_TASK STATEMENT_
The answer must be an exact reproduction of the lines from the start of the records below through the line containing "就业机会 (1003, 866)", and nothing more.

^^^^^^^^^^^^^^^^

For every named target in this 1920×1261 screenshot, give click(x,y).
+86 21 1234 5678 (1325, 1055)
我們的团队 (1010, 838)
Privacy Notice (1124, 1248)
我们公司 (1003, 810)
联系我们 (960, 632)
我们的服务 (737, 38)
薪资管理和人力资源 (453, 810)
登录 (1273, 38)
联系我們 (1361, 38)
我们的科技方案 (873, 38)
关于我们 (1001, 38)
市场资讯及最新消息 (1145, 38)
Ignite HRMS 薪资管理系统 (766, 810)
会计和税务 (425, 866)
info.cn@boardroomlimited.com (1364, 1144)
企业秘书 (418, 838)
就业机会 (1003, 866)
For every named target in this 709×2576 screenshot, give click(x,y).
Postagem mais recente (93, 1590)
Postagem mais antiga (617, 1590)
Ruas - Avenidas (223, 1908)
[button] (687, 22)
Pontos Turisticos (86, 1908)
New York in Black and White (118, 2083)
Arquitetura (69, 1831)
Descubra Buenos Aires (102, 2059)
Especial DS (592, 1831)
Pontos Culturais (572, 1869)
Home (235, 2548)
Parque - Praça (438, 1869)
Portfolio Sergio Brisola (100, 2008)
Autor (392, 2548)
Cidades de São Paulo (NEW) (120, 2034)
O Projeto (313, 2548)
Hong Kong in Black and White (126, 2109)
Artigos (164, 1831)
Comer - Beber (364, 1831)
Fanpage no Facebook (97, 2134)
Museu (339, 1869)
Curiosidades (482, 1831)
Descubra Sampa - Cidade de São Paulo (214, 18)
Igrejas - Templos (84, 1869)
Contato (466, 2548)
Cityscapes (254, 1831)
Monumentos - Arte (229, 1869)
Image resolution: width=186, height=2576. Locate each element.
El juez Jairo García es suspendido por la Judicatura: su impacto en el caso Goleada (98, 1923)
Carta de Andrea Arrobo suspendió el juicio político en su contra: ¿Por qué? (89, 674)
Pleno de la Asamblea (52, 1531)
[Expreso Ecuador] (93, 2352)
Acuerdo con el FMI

^^^^^^^^^^^^^^^^

_ANSWER FOR THE TASK_
For every named target in this 1920×1261 screenshot, give click(x,y).
+86 21 1234 5678 (1325, 1055)
我們的团队 (1010, 838)
Privacy Notice (1124, 1248)
我们公司 (1003, 810)
联系我们 (960, 632)
我们的服务 (737, 38)
薪资管理和人力资源 (453, 810)
登录 (1273, 38)
联系我們 (1361, 38)
我们的科技方案 (873, 38)
关于我们 (1001, 38)
市场资讯及最新消息 (1145, 38)
Ignite HRMS 薪资管理系统 (766, 810)
会计和税务 (425, 866)
info.cn@boardroomlimited.com (1364, 1144)
企业秘书 (418, 838)
就业机会 (1003, 866)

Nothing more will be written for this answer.